Sake is a traditional Japanese alcoholic drink that has been gaining new fans all over the world. However, in its home market, Japan, the drink is losing its appeal among consumers. According to Genki Ito, the founder of Tippsysake, a US website that imports and sells sake, there are a number of factors contributing to the decline in sake sales in Japan. He points out that the increasing variety of alcoholic drinks available in Japan and the westernization of consumer culture have led to a significant drop in sake consumption.
Moreover, the reputation of sake in Japan has been damaged by the availability of cheaper, low-quality versions with additives that cause hangovers.

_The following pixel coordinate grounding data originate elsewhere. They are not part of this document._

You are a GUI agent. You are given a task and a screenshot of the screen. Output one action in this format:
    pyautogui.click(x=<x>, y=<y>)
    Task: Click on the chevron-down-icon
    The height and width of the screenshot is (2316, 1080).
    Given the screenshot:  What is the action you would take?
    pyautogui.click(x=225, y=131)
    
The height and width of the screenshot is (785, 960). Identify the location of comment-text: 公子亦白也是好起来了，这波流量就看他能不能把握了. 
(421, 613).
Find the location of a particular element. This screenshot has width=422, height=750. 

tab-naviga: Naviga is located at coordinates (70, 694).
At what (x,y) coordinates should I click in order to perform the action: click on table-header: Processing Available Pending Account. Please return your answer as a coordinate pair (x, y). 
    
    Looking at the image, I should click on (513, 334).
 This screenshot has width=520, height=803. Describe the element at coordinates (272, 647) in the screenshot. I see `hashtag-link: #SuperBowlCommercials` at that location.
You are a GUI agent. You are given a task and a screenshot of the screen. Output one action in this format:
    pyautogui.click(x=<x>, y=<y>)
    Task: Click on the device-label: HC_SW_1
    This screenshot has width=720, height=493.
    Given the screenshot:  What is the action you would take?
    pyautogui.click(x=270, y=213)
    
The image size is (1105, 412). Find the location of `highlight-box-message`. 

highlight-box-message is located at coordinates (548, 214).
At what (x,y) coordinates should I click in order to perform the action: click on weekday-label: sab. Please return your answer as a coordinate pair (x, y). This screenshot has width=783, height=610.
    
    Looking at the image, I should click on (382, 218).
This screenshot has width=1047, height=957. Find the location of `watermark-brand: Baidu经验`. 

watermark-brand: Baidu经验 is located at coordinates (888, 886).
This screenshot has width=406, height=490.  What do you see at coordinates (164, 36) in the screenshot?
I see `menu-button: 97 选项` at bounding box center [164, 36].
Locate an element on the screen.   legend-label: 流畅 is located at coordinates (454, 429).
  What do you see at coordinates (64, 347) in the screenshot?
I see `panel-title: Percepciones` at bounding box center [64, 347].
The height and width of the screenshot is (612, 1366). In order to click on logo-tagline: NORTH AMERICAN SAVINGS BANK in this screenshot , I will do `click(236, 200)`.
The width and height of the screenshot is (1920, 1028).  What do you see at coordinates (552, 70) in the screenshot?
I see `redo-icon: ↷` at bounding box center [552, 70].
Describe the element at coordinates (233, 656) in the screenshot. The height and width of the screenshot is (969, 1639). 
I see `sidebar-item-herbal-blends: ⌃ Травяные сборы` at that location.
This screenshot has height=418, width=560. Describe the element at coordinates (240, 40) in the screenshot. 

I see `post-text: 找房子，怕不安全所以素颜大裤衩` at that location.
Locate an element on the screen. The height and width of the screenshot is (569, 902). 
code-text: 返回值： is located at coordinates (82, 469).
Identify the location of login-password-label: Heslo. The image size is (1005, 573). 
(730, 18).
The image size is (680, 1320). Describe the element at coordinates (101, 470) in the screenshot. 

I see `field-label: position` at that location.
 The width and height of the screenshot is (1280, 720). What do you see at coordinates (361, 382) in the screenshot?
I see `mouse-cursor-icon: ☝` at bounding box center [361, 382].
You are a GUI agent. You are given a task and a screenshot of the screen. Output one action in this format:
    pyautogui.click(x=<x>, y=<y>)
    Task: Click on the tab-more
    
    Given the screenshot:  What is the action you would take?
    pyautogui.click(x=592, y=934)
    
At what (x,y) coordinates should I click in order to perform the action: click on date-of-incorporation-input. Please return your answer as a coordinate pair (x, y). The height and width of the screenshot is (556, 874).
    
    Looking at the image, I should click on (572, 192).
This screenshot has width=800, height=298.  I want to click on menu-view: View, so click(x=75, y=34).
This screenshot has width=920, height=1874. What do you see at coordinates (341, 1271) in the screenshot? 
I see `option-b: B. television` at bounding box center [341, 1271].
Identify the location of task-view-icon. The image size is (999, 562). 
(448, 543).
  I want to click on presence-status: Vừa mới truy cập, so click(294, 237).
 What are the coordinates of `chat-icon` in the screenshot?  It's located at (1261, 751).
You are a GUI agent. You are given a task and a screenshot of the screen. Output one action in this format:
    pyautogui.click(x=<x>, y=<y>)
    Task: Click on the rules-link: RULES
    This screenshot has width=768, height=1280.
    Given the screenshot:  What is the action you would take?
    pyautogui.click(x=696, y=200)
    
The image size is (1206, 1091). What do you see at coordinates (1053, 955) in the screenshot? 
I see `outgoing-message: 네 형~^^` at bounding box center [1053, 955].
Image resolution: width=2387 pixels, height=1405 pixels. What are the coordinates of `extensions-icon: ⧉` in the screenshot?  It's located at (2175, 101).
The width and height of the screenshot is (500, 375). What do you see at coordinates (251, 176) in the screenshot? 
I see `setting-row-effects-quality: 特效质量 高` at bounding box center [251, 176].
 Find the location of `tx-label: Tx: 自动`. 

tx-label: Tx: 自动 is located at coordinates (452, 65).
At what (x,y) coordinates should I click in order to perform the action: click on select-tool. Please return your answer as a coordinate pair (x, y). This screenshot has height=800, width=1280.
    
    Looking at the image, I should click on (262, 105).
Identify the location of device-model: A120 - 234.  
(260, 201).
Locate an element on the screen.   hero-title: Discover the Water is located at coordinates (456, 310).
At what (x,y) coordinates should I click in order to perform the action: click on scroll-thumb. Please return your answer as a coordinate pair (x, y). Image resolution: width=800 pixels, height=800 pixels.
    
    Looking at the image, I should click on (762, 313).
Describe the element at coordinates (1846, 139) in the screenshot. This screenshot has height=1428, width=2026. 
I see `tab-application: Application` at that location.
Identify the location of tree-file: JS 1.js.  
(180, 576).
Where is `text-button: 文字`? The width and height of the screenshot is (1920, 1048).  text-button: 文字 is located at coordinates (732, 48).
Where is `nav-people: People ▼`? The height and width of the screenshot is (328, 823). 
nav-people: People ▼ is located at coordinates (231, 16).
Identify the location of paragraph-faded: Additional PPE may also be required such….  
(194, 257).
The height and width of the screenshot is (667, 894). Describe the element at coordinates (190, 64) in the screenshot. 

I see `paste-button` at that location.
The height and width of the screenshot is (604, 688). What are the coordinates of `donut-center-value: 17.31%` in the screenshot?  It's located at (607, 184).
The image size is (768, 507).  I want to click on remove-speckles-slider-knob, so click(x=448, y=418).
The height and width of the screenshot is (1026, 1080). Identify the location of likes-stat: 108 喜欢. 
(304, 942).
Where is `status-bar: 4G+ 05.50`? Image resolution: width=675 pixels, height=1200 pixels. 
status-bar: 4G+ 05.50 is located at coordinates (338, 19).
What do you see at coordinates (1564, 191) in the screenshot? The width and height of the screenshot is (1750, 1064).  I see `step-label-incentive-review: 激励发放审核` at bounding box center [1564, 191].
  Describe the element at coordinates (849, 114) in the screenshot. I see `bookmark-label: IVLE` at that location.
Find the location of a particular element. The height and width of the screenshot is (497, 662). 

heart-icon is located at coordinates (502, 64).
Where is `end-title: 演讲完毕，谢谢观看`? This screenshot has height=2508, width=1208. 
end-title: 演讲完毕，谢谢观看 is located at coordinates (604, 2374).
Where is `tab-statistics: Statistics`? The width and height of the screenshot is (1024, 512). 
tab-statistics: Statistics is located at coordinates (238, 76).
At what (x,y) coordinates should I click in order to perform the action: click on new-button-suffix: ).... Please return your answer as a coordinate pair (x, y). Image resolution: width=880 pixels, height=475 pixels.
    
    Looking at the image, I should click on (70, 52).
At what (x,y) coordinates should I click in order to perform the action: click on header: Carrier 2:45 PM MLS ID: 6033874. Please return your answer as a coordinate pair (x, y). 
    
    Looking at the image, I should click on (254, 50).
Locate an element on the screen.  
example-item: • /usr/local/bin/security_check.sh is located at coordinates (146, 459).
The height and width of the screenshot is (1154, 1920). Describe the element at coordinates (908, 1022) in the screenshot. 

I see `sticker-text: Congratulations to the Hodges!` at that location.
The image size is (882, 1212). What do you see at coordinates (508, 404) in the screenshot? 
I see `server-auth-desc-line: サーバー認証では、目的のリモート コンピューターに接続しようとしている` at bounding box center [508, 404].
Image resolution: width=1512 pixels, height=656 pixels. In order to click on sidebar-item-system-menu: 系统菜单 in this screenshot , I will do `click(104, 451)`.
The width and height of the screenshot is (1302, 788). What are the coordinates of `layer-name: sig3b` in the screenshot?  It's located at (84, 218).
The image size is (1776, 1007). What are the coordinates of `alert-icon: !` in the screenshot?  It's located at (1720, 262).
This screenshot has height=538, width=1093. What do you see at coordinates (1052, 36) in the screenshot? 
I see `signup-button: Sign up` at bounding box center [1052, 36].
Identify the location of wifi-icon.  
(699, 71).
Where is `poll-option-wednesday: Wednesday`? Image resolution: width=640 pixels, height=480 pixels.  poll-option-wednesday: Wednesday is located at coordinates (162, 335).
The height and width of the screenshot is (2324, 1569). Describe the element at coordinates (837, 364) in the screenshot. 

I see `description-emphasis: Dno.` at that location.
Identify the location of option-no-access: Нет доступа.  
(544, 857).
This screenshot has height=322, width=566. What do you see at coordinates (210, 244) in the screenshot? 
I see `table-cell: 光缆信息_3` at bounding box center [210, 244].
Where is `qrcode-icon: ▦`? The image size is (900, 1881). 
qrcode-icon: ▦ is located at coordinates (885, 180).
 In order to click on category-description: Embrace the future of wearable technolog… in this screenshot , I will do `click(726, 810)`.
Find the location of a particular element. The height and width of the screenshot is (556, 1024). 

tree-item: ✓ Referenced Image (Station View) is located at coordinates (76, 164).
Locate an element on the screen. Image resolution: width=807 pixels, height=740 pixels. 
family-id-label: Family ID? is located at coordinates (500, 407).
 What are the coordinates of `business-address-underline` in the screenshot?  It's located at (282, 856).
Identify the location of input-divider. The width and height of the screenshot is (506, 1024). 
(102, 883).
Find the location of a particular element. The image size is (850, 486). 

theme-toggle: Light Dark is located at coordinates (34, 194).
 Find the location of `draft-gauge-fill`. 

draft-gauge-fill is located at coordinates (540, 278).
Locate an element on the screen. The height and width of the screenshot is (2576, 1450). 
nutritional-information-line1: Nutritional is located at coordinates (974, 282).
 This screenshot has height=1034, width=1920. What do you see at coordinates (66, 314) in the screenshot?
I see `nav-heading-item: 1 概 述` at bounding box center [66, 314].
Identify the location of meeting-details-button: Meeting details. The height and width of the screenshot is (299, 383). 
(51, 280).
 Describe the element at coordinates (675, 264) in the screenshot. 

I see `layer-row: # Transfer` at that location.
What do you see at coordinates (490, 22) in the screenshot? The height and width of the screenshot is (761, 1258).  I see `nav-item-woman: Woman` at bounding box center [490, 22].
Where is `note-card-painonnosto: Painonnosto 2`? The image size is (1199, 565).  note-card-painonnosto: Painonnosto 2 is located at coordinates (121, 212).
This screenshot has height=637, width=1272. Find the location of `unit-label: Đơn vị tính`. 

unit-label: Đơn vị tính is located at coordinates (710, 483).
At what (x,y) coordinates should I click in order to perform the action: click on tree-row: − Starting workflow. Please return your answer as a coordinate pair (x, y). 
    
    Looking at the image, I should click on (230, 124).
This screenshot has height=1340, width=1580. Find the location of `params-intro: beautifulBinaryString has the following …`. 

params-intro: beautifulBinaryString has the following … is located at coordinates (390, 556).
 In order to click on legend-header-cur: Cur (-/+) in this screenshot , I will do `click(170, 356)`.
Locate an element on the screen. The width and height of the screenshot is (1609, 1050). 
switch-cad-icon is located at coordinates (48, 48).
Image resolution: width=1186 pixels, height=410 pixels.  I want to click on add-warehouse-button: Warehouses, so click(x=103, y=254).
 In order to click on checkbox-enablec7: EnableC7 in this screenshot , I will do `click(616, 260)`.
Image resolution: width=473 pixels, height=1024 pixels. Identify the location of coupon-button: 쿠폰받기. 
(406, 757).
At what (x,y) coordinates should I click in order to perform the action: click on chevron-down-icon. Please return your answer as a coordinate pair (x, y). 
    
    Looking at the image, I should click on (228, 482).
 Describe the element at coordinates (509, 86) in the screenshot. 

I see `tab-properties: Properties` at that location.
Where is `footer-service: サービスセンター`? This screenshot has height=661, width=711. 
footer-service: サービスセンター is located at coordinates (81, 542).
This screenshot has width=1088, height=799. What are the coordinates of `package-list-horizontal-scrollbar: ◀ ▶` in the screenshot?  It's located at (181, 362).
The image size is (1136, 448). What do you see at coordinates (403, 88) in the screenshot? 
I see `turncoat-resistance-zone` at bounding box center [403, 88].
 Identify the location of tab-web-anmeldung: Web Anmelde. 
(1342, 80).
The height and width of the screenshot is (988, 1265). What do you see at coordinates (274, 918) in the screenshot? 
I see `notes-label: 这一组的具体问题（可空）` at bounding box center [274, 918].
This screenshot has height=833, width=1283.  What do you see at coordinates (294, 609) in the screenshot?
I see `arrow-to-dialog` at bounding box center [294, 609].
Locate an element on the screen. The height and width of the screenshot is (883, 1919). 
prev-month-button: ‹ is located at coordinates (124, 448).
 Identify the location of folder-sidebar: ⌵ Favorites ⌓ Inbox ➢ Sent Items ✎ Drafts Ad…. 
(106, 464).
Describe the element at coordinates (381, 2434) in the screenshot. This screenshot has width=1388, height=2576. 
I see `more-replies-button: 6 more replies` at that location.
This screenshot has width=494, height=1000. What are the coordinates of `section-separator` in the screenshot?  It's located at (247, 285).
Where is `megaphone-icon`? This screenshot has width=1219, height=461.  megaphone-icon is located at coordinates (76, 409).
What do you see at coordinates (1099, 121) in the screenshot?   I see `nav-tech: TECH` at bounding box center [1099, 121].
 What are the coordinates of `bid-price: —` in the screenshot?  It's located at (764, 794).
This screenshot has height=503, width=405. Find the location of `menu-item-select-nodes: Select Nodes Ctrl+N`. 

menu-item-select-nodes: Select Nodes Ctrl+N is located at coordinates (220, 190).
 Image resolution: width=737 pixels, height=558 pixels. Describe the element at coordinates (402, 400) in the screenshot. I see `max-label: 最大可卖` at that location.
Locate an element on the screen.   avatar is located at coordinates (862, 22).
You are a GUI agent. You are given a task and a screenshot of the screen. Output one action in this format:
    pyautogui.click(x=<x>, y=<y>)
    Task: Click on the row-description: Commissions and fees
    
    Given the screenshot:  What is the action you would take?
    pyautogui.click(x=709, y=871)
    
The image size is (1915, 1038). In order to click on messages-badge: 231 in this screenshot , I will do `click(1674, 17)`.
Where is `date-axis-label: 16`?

Beer is now the most popular alcoholic drink in Japan, and sake has been further squeezed by the popularity of shochu, whisky, wine, and highballs. The Brewers Association of Japan reports that home market demand for sake has shrunk by 30% over the past decade.
The figures are stark; between 1973 and 2020, annual domestic sake sales fell by 75%. Despite this decline, there is one silver lining for Japan’s 1,100+ sake breweries: continuing strong overseas sales. The Japan Sake and Shochu Makers Association reported that exports of sake in 2021 totaled 40.2 billion yen ($294 million; £243 million), a record high for the 12th year in a row.
Despite declining domestic sales in Japan, sake continues to gain new fans around the world, driven by a growing demand for new exciting Sakes such as those exported by the Japanese distributor Sakeportal who target smaller Artisan breweries that stand by traditional brewing methods to produce exquisite sake.
These “true taste” sakes are supported by demand as Jumpei Sato, CEO of Tatenokawa, a sake brewer, says that the growing appreciation of Japanese food and culture around the world is certainly helping to drive this international growth. Sake producers are focusing on exporting their best bottles and continuing with a successful policy. Mr. Sato explains that “Overseas export and high-end sake are key elements for our future management. Of course, the domestic sector is also important, but it is equally vital to be recognized in the new global market. I think it will give a bright future for Japanese sake.”
Furthermore, producers are adjusting their recipes to increase the level of natural acid in the sake and slightly reduce the alcohol content, making it taste more like wine. By doing so, sake can better pair with richer, fattier, and often dairy-based Western food, appealing more to wine enthusiasts.
The idea is to design the taste of sake to cater to consumers outside of Japan. This targeting of the wine enthusiast community appears to be successful, as prestigious wine-tasting competitions around the world now have sake categories, running alongside best US chardonnay or pinot noir.
Many sake-makers are also explicitly mentioning wine in their English language literature, suggesting that consumers enjoy sake from stemware (wine glasses) rather than worrying about procuring traditional vessels like ochoko and guinomi (sake cups). Sake producers are even bringing on board former winemakers to help make their sakes more wine-like.
According to UK wine writer Jamie Goode, lighter, fruitier sakes are the ones that are really flying on the international market, and they are more accessible for people used to wine, who can appreciate them more easily than some of the more traditional sakes. A good example is Kikkawa brewery’s Afuri Passage which fuses sake and wine yeast to create a new type of sake.
Moreover, sake has been found to be an excellent pairing with non-Japanese foods, as Courtney Kaplan, the co-owner of Los Angeles sake bar and restaurant Ototo, reports. Sake has high levels of the amino acid glutamate, which it shares with tomatoes and Parmesan cheese, making it a natural fit for pizza. Kaplan notes that some sake producers even talk about pairing sake with non-Japanese foods like steak or beef, and they have developed specific sakes for this purpose, like “Cowboy” sake.